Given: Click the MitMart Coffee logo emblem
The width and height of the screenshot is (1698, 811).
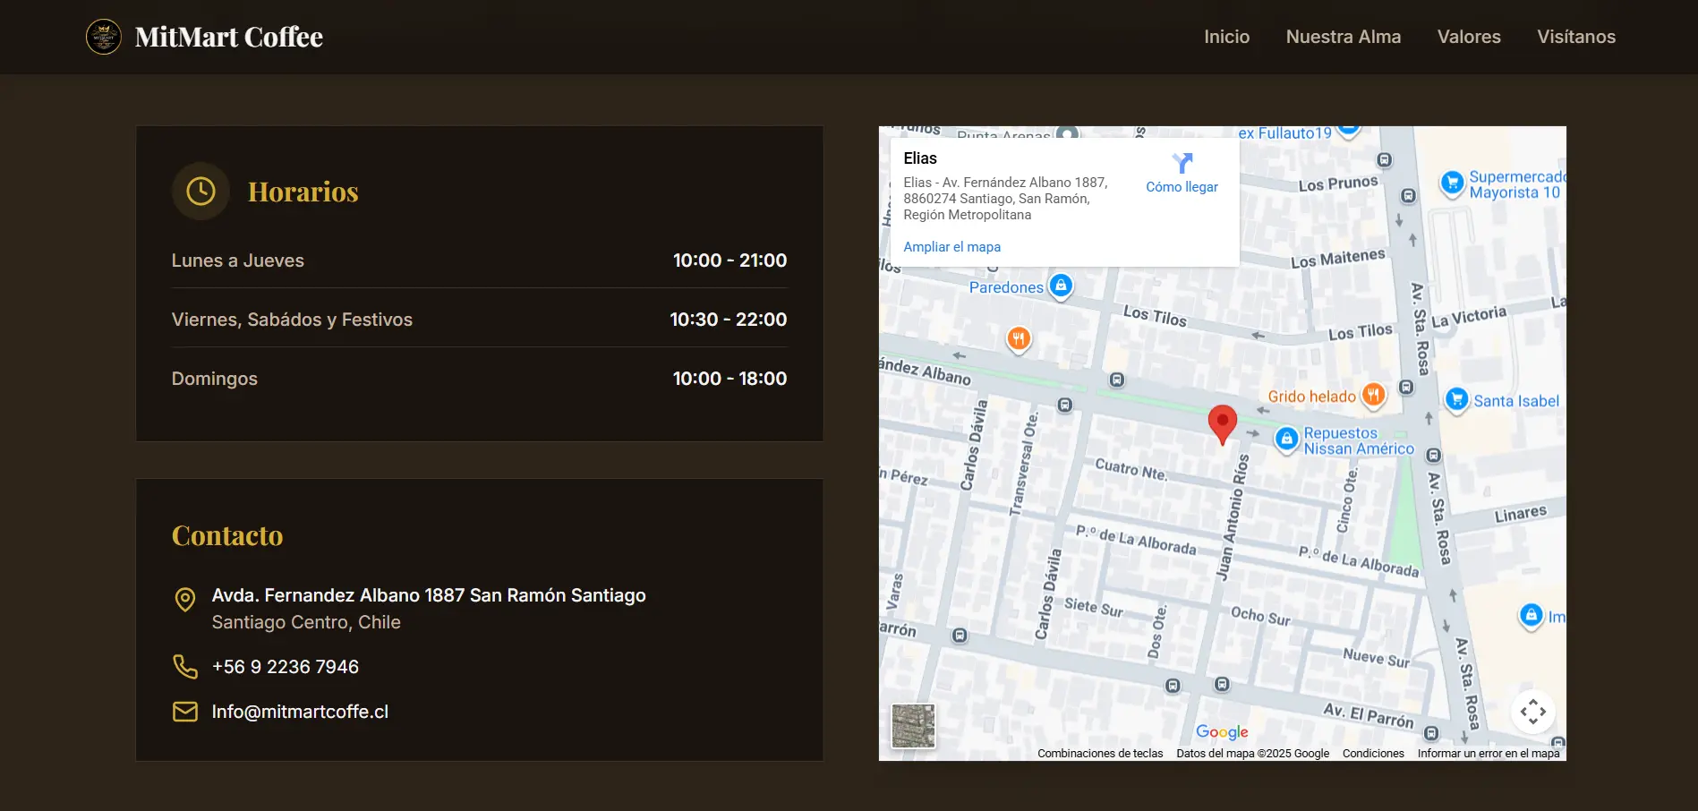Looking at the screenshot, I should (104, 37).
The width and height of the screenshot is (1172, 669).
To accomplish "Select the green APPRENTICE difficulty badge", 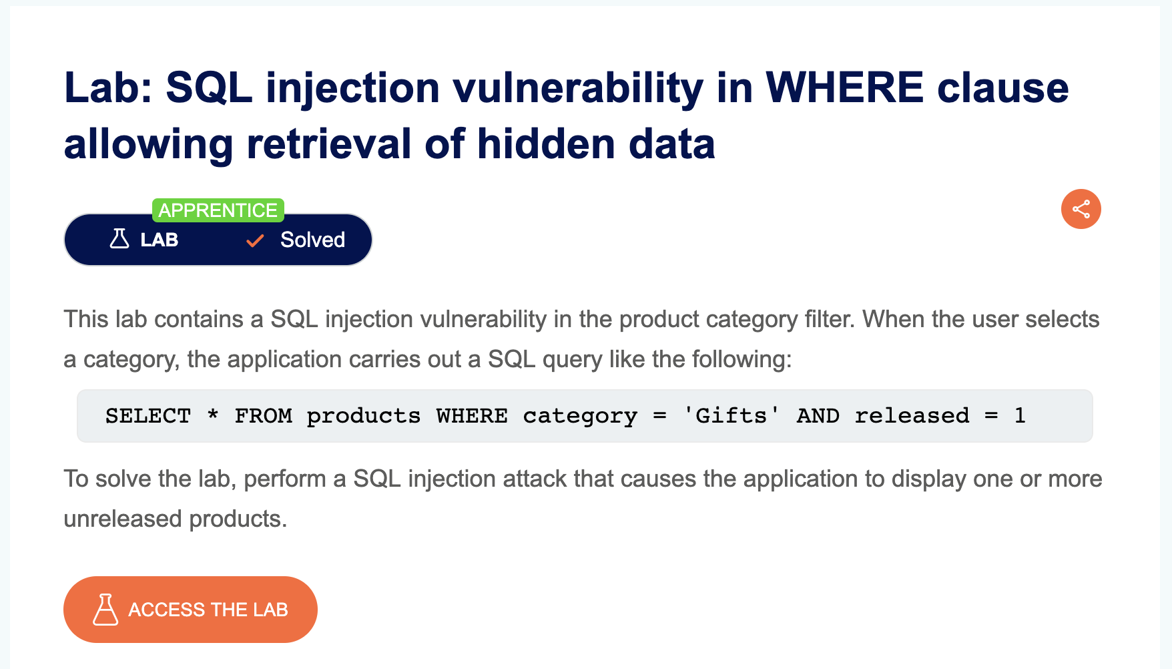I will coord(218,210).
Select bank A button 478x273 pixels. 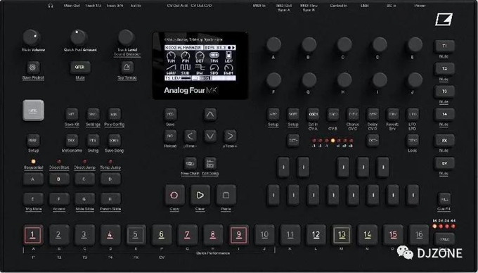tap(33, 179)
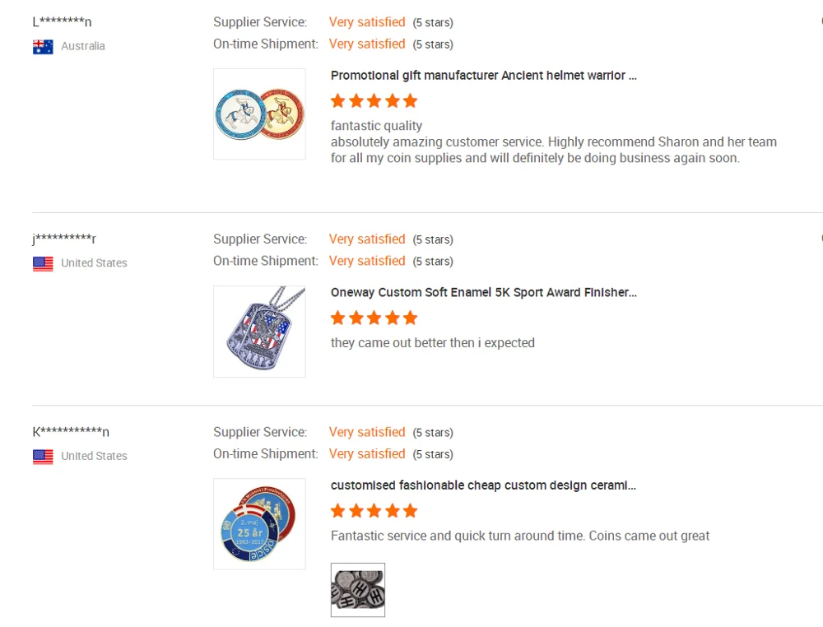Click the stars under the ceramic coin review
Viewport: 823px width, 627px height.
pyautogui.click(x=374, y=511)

==

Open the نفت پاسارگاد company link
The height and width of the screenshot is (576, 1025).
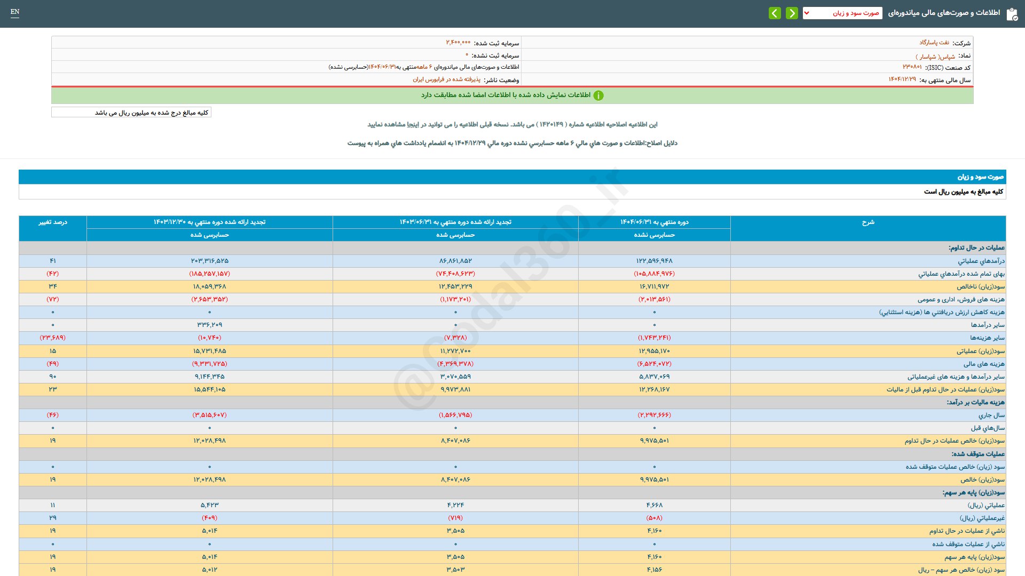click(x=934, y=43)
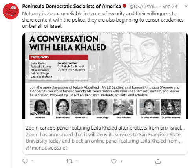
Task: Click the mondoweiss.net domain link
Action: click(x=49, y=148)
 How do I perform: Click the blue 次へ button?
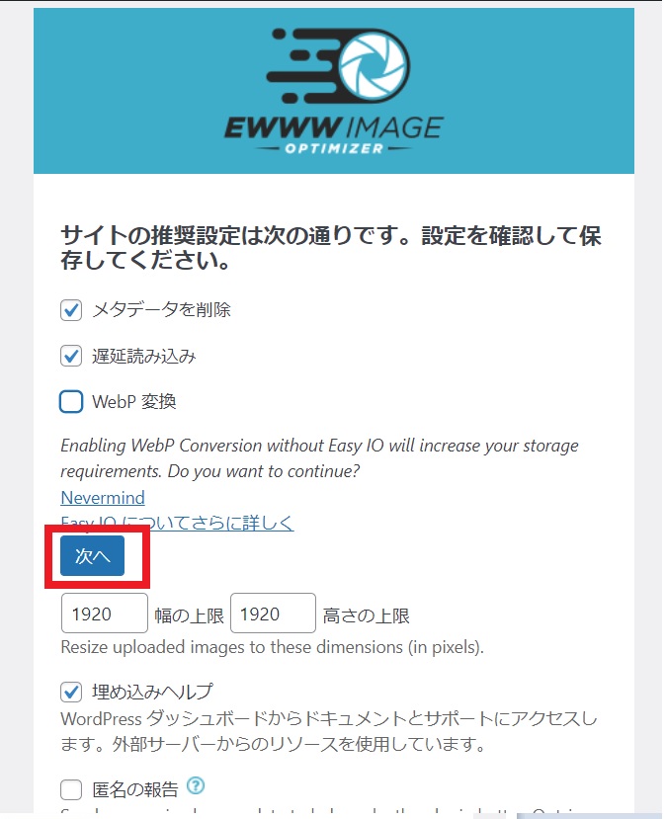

GIVEN EXERCISE
Rewrite the part that opens with the line containing "Open the نفت پاسارگاد company link" and closes with the line containing "How do I perform: Click the blue 次へ button?", replacing "screenshot" with "capture" and changing nothing else. Leave the pictures out of your answer.

EXERCISE OUTPUT
Open the نفت پاسارگاد company link
The height and width of the capture is (576, 1025).
click(x=934, y=43)
Task: Click the mondoweiss.net domain link
Action: click(x=49, y=148)
 How do I perform: Click the blue 次へ button?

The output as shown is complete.